Sentada en un cajón de fruta vacío, una muchacha preciosa canturreaba mientras desenredaba su larguísima melena negra y la enlazaba formando dos preciosas trenzas. La chica, de espaldas, no podía verlos, aunque si se hubiera dado la vuelta no los habría visto, pues se habían quedado camuflados tras los árboles. Por un momento se giró y aquel rostro dulce de suaves labios rojos terminó de enamorar a los dos jóvenes.

Darío y Leonardo no volvieron a mirarse. La chica ocupó toda su atención. Habían sido siempre amigos, desde niños; habían ido a cazar, a pescar truchas al río, a jugar entre los matorrales. Eran los dos únicos varones en el aula de la escuela, rodeados de niñas que con sus risitas y tonterías siempre les habían alejado de los juegos amorosos. “Qué tontas”, se decían, riendo, y nunca les prestaban atención porque su amistad era mucho más importante que aquellas niñas.

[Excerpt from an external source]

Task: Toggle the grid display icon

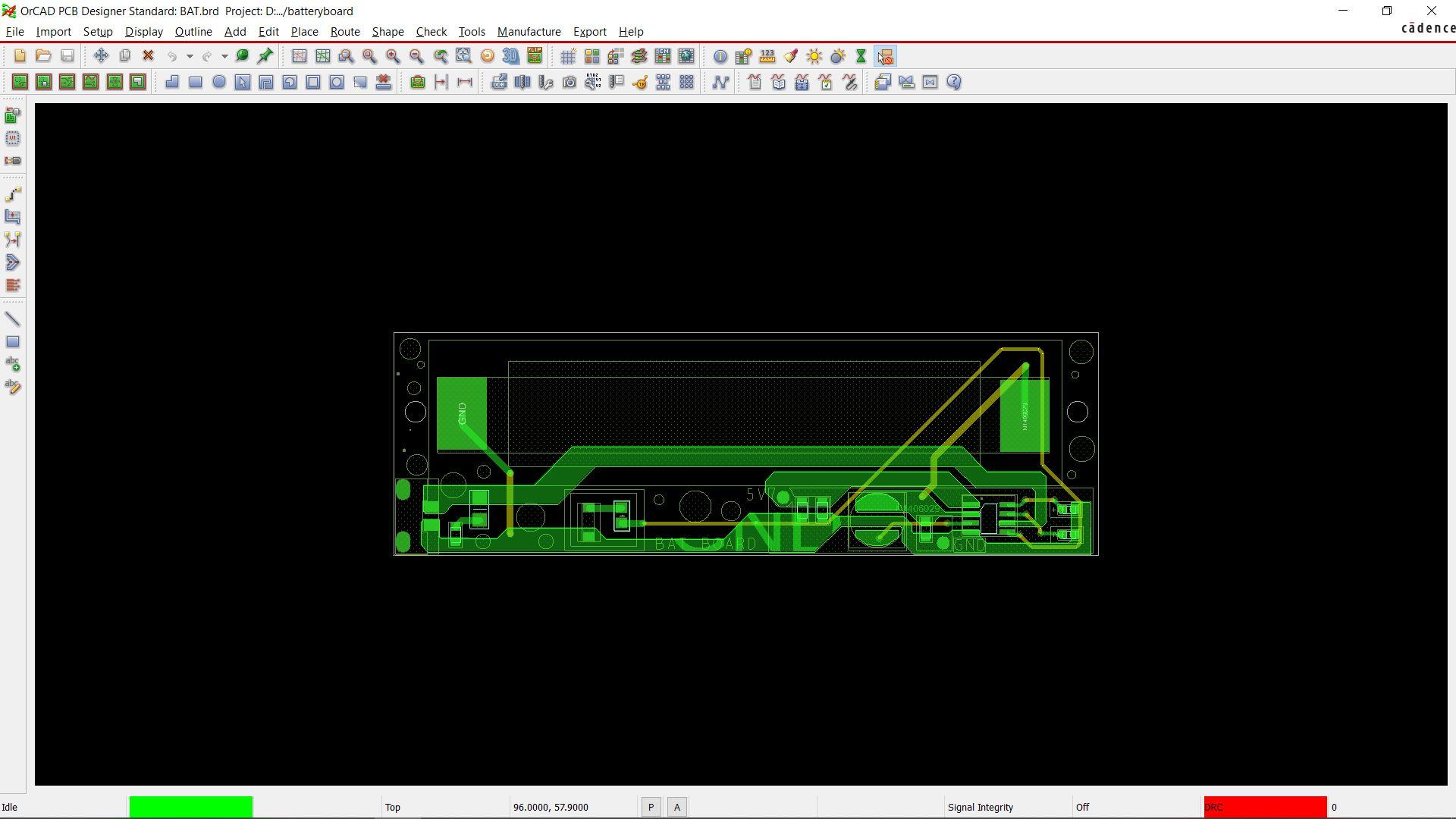Action: click(568, 56)
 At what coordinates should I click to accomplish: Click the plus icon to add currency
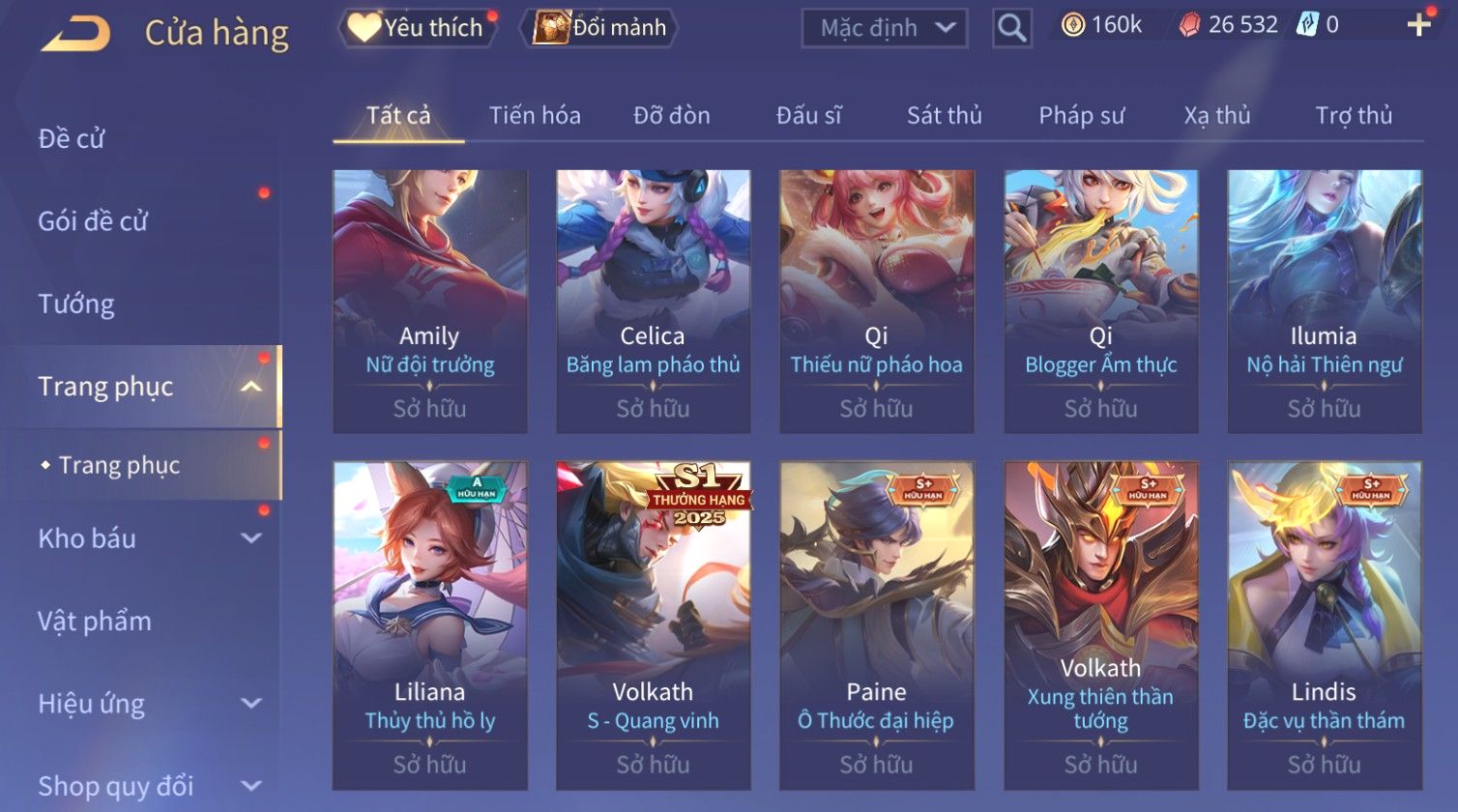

Pero esta chica era de otra dimensión, de la dimensión amorosa. De modo que Darío y Leonardo se habían enamorado. De pronto, de amigos, se convirtieron en rivales, allí mismo, detrás de los árboles. Cada uno de ellos buscaba la manera de conseguir a la chica. Ni siquiera se habían esforzado en conocerla, sino únicamente en conseguirla. Recogían las mejores frutas, las más grandes y jugosas, para dárselas; esperaban a que ella manifestara un deseo para correr a hacérselo realidad. Un día pidió una caracola, para escuchar el sonido del mar. Dicen que es arrullador, les dijo, me gustaría escucharlo a la luz de la luna. Y los chicos se lanzaron en canoa río abajo, conocedores de que el mar es el final de cualquier río; a punto estuvieron de perecer ahogados si sus padres no hubiesen alertado a los vecinos para acudir en su busca.

Una tarde acudieron a la chacra en la que siempre la encontraban y descubrieron que no estaba allí. Como no la conocían apenas, no sabían dónde buscarla. Nunca supieron dónde vivía, de dónde procedía, adónde iría al día siguiente. Registraron, árbol a árbol, los manzanares, las peraledas, los caminos; bajaron hasta el río y la buscaron entre las matas, en el agua, donde las truchas jugaban con los preciosos cisnes de cuello negro, en el alto del camino, por toda la ciudad. La chica no apareció.

Cabizbajos y afligidos, de pronto, por primera vez en mucho tiempo, se miraron. Comprendieron que la habían perdido para siempre, pero también se dieron cuenta de todo lo que habían perdido entre ellos.

Y se reencontraron allí mismo, entre los árboles en los que se habían perdido, y se dieron, entre lágrimas, un fuerte abrazo.